Ore's Theorem
Contents |
Theorem
Let $G = \left({V, E}\right)$ be a simple graph of order $n \ge 3$ which is connected.
Suppose $G$ fulfils the following condition:
- For each pair of non-adjacent vertices $u, v \in V$, $\deg u + \deg v \ge n \qquad (1)$.
Then $G$ is Hamiltonian.
Proof
Suppose it were possible to construct a graph that fulfils condition $(1)$ which is not Hamiltonian.

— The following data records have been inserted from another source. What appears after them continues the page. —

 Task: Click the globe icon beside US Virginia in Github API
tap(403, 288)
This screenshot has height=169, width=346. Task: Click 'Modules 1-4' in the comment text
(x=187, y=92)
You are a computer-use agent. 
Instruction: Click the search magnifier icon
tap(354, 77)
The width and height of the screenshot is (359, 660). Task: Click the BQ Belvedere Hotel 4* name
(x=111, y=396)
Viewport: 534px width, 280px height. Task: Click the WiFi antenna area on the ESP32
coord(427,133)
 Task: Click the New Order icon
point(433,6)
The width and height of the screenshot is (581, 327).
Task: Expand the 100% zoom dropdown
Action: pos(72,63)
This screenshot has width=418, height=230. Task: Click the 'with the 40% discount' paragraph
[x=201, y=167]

For a given $n \ge 3$, let $G$ be the graph with the most possible edges such that $G$ is non-Hamiltonian which satisfies $(1)$.
Although it does not contain a Hamilton cycle, $G$ has to contain a Hamiltonian path $\left({v_1, v_2, \ldots, v_n}\right)$.

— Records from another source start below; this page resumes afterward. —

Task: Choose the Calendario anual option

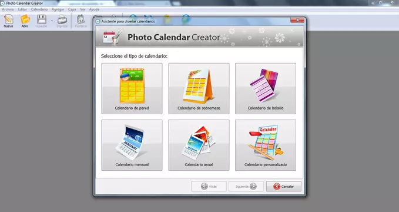Action: [x=199, y=145]
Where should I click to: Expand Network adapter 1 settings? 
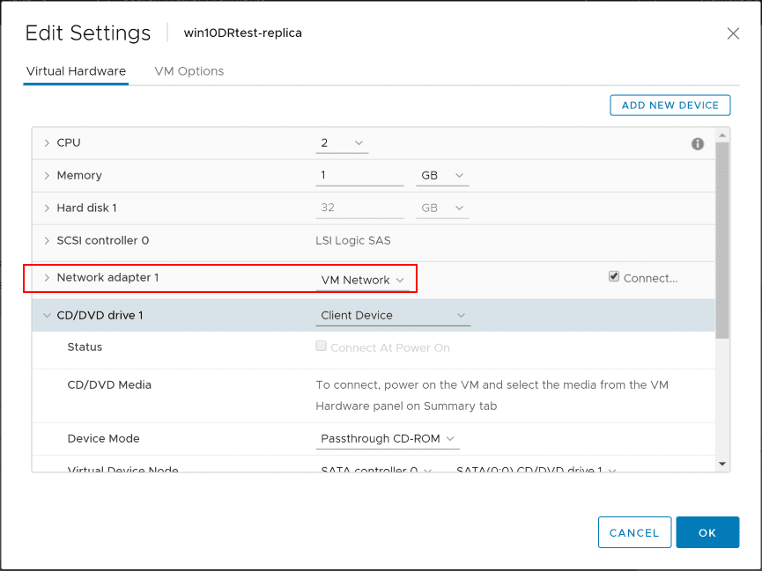click(47, 277)
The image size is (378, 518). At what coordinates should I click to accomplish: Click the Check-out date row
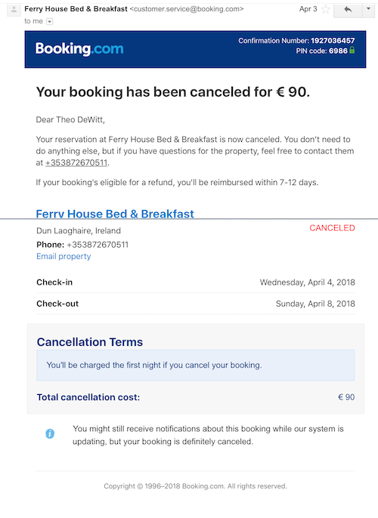(x=196, y=304)
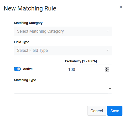Screen dimensions: 126x119
Task: Click the Field Type caret arrow
Action: click(x=108, y=50)
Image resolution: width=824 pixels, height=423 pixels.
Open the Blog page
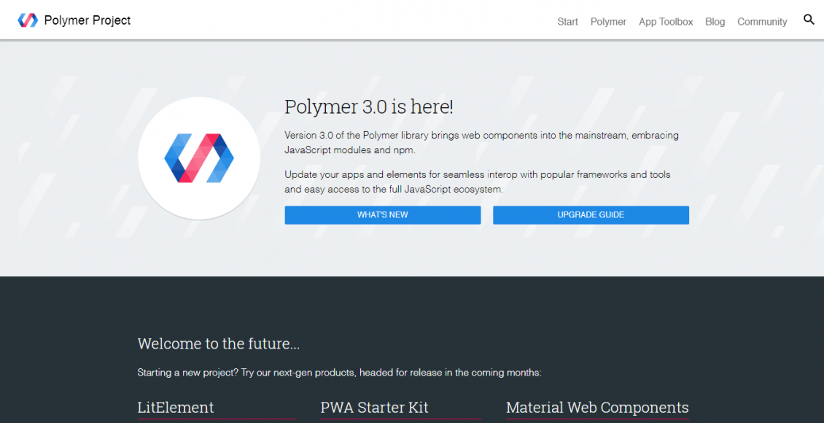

Otherwise it would be possible to add further edges to $G$ without making $G$ Hamiltonian.
Since $G$ is not Hamiltonian, $v_1$ is not adjacent to $v_n$, otherwise $\left({v_1, v_2, \ldots, v_n, v_1}\right)$ would be a Hamilton cycle.

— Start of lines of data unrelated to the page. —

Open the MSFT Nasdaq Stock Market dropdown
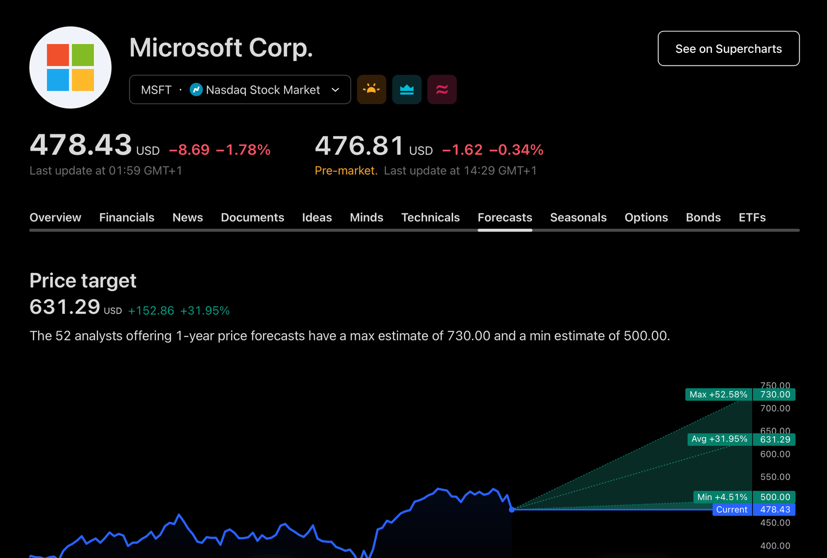tap(240, 89)
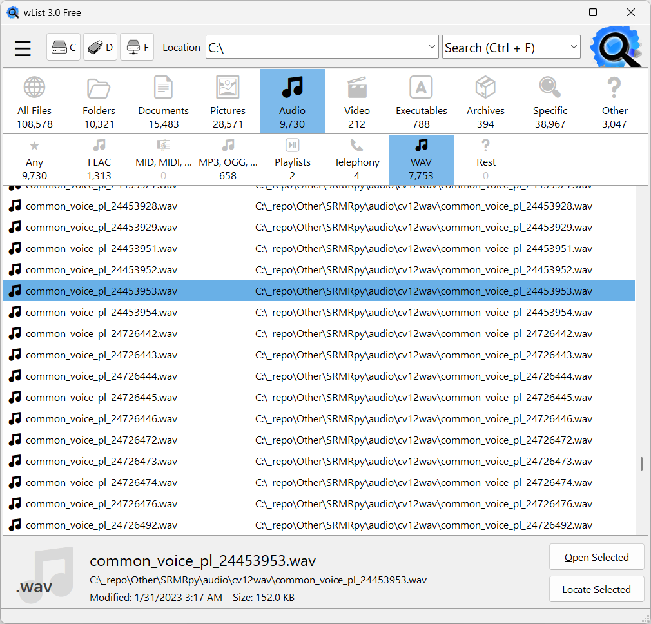This screenshot has width=651, height=624.
Task: Expand the Location path dropdown
Action: coord(432,47)
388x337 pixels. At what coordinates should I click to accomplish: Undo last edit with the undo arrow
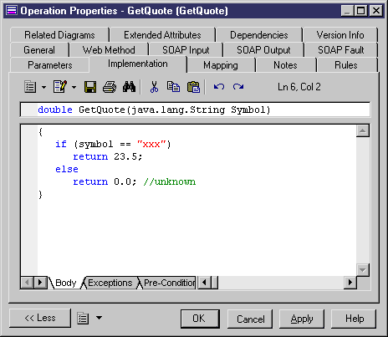[219, 87]
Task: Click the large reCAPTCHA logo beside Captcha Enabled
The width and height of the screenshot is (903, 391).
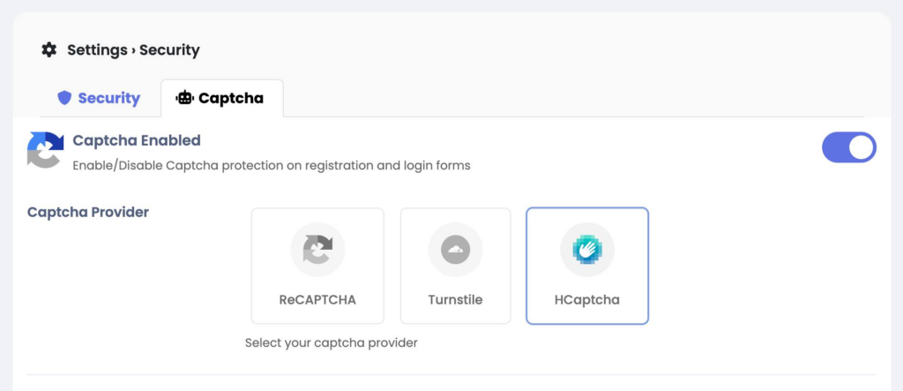Action: tap(46, 149)
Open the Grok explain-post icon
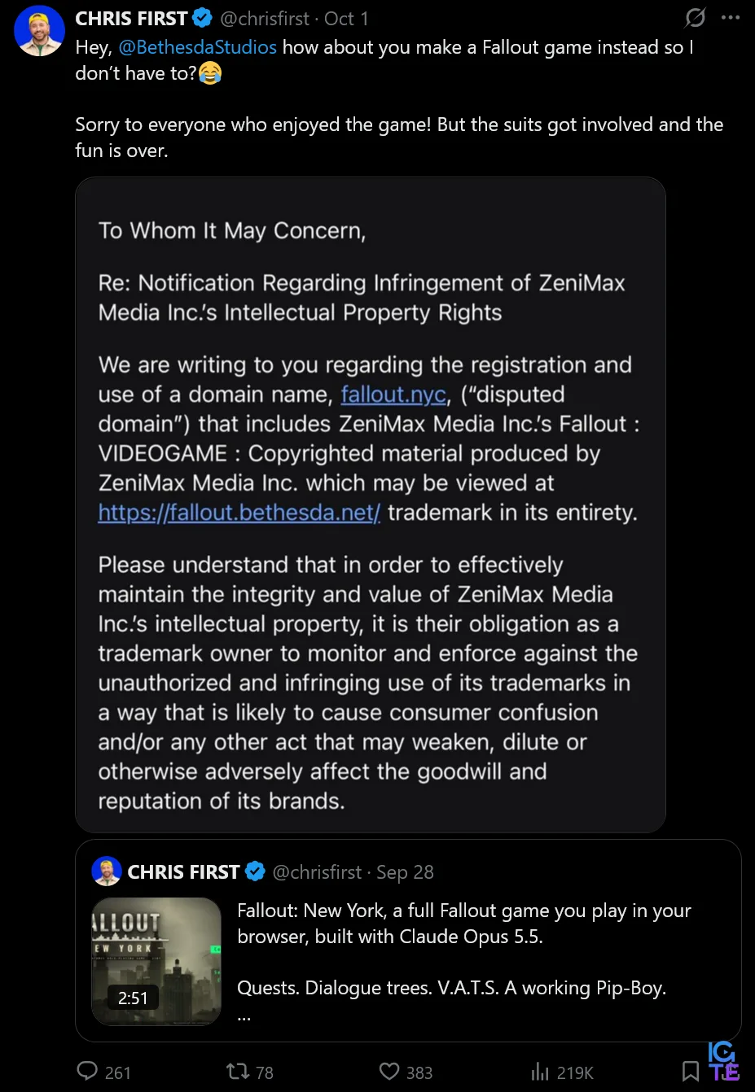The height and width of the screenshot is (1092, 755). pyautogui.click(x=695, y=17)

By $(1)$, we have that $\deg v_1 + \deg v_n \ge n$.
By the Pigeonhole Principle, for some $i$ such that $2 \le i \le n - 1$, $v_i$ is adjacent to $v_1$, and $v_{i-1}$ is adjacent to $v_n$.
But the cycle $\left({v_1, v_2, \ldots, v_{i-1}, v_n, v_{n-1}, \ldots, v_i, v_1}\right)$ is then a Hamilton cycle.
So $G$ is Hamiltonian after all.
$\blacksquare$
Note
Not all Hamiltonian graphs fulfil the condition $\deg v_1 + \deg v_n \ge n$.
For example, the cycle graphs $C_n$ where $n \ge 5$ are all such graphs.
Also see
Source of Name
This entry was named for Øystein Ore.
It was demonstrated in 1960.